== What to work on ==
Output as a JSON list of strings the lines from the one with "This screenshot has width=719, height=386." through the one with "click(384, 87)", both included, one string per line and blank lines omitted.

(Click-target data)
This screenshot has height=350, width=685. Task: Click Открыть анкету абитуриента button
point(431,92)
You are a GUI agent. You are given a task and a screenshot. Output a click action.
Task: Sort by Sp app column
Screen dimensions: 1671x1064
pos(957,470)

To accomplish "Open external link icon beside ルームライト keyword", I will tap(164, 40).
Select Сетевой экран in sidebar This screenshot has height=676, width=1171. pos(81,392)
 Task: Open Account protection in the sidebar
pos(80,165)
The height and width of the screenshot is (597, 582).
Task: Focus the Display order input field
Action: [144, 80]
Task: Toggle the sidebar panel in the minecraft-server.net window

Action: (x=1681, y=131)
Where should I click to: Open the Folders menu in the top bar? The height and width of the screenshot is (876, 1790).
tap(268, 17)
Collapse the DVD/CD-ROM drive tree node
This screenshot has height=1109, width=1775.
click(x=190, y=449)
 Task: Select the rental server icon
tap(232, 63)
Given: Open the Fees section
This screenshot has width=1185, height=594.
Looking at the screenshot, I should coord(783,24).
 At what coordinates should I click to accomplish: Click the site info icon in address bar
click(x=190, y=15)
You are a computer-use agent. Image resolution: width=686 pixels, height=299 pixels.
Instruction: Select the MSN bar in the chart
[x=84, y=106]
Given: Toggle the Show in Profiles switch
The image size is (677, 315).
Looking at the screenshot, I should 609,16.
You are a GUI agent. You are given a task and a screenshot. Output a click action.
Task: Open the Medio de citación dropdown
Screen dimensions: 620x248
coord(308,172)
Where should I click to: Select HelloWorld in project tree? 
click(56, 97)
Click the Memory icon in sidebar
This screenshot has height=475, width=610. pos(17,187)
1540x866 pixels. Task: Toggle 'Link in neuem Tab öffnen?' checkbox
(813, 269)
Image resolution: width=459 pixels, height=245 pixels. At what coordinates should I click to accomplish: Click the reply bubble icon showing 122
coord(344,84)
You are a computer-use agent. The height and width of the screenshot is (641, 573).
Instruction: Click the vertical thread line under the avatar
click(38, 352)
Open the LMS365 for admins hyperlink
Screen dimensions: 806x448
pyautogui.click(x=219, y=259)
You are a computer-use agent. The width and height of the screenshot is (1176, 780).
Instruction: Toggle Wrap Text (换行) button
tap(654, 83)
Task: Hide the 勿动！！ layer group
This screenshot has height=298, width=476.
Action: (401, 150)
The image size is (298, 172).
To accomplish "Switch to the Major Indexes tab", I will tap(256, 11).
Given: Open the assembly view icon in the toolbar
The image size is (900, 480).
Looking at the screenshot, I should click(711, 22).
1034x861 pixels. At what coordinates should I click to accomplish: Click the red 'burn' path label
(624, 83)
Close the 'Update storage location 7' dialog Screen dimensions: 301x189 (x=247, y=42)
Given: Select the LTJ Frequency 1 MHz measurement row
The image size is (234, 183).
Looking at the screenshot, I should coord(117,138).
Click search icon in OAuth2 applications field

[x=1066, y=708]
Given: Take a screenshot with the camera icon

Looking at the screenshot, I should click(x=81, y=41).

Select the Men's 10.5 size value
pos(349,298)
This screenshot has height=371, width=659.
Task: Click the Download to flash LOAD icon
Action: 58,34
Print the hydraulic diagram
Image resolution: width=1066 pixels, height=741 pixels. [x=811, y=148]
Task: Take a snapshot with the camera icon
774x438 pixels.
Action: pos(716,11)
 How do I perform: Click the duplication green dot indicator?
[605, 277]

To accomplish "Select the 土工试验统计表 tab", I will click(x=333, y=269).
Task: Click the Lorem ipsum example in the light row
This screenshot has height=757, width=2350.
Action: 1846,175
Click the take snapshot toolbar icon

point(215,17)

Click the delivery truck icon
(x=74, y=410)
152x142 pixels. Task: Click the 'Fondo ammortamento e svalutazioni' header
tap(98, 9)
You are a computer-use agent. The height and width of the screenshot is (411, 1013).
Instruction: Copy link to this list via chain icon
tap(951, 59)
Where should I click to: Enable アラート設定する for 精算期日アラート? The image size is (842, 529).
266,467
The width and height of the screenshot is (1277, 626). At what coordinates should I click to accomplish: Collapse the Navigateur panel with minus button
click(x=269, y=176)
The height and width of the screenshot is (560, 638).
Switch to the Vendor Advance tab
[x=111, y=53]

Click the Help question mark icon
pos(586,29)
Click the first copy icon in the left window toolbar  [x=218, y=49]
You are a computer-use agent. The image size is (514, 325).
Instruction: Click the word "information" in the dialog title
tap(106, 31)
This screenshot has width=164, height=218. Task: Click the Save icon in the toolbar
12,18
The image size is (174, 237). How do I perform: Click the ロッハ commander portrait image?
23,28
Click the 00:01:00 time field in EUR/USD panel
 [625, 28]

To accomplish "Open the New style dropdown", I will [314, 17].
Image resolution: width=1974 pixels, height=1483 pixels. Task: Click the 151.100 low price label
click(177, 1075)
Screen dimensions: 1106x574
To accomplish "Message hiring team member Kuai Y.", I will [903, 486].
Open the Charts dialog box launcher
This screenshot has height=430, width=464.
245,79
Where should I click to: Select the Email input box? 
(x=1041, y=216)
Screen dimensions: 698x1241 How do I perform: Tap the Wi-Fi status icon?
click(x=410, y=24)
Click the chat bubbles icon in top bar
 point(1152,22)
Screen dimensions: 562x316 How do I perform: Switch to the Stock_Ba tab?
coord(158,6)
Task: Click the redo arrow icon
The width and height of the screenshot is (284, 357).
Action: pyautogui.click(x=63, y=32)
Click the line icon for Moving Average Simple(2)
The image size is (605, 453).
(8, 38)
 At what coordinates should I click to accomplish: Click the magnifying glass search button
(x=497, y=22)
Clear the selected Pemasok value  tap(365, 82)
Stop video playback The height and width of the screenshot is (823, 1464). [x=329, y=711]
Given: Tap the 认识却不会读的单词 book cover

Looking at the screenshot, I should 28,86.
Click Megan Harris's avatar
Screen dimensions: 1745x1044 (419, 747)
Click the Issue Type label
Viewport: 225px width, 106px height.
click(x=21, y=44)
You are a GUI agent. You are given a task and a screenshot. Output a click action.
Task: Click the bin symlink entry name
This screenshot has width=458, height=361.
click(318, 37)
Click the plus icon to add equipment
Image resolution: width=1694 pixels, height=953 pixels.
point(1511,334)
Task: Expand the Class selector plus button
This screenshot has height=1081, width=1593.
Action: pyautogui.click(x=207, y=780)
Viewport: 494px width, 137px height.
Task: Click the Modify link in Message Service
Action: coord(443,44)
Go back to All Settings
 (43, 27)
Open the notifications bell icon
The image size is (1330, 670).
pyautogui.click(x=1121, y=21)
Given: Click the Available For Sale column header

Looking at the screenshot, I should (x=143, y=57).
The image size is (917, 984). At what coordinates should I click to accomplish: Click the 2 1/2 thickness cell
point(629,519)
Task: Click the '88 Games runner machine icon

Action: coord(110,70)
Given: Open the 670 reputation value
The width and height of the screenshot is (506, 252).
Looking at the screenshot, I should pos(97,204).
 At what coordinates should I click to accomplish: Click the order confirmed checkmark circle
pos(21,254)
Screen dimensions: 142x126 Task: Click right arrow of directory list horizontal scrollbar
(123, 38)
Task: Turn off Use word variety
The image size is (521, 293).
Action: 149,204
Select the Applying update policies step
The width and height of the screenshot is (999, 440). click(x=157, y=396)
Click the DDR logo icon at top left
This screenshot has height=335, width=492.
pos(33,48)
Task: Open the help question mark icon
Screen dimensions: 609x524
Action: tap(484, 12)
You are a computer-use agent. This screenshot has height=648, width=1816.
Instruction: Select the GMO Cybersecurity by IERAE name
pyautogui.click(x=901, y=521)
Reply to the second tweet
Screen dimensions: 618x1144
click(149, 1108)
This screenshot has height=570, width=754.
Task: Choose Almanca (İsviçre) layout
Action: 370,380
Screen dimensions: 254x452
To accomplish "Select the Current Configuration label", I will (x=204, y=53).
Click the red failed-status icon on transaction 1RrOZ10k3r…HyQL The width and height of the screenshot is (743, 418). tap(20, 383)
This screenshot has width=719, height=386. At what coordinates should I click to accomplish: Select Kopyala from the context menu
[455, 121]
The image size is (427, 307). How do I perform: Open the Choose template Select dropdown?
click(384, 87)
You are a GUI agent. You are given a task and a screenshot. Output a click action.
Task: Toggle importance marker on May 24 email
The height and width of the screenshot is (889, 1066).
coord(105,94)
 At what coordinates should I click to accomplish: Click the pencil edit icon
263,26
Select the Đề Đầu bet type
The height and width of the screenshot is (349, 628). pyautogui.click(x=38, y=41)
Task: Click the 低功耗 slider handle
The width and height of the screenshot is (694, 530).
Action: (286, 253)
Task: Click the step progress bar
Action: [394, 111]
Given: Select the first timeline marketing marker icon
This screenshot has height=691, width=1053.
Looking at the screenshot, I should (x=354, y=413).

== Full output ==
[
  "This screenshot has width=719, height=386. At what coordinates should I click to accomplish: Select Kopyala from the context menu",
  "[455, 121]",
  "The image size is (427, 307). How do I perform: Open the Choose template Select dropdown?",
  "click(384, 87)"
]